Mark
Tarver was born too many years ago to count in
the industrial town of Manchester. One of my
early memories includes ruined houses still left
from the Blitz. I can also just remember one of
the last great smogs (a wonderful vision,
greyish-yellow like catarrh from a smoker's lungs
and thick enough to tap on the window). I wanted
to go out and play in it but was refused. This
was my introduction to the unreasonable world of
adults.
My family moved to Jersey where I grew up. I
experienced the Great Freeze of '63 and Hurricane
Betsy in '65. I wanted to go out and play with
Betsy too, but guess what happened to that idea?
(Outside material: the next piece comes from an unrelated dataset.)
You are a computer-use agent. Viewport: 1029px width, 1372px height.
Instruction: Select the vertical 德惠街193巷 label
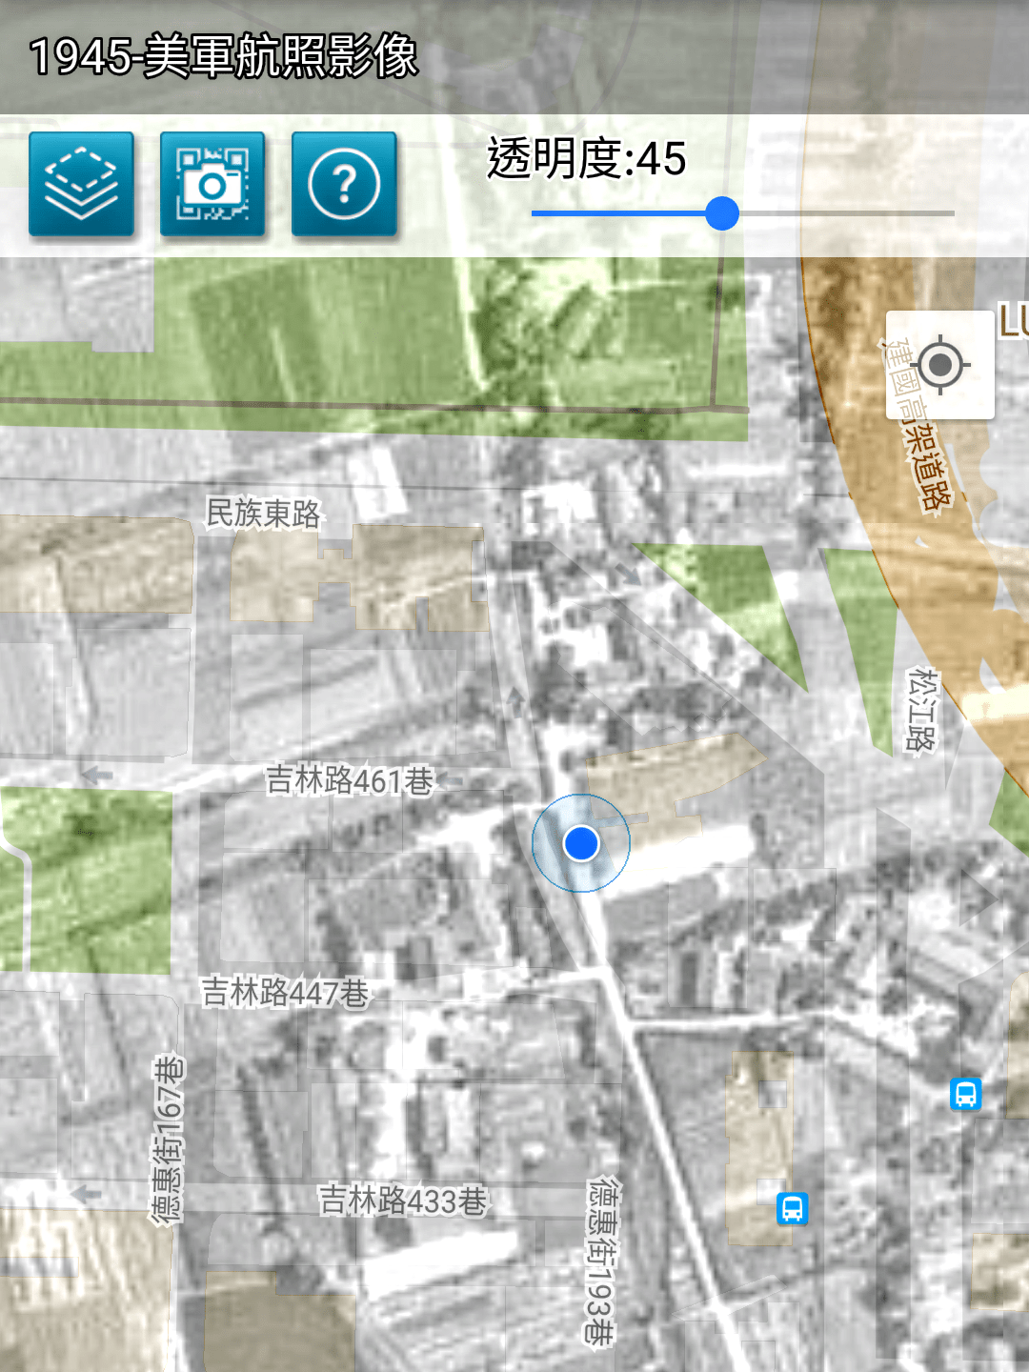tap(600, 1261)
My school reports showed I did what I wanted at
my own pace and showed little interest in
competition. This was thought of as a problem,
although it seems to me to be precocious wisdom.I followed in
the family tradition by being placed on school
probation (my brother was suspended). I read
philosophy at Reading University graduating in
1978 with a first and then going on to Corpus
Christi, Oxford.
The
college still sends me expensively bound
periodicals of astounding dullness detailing the
minutae of college life. The last one showed a
picture of some ancient cloth which I at first
took to be the corroded underwear of Oliver
Cromwell. Expensively bound, pretentious and
utterly dull would well describe Oxford.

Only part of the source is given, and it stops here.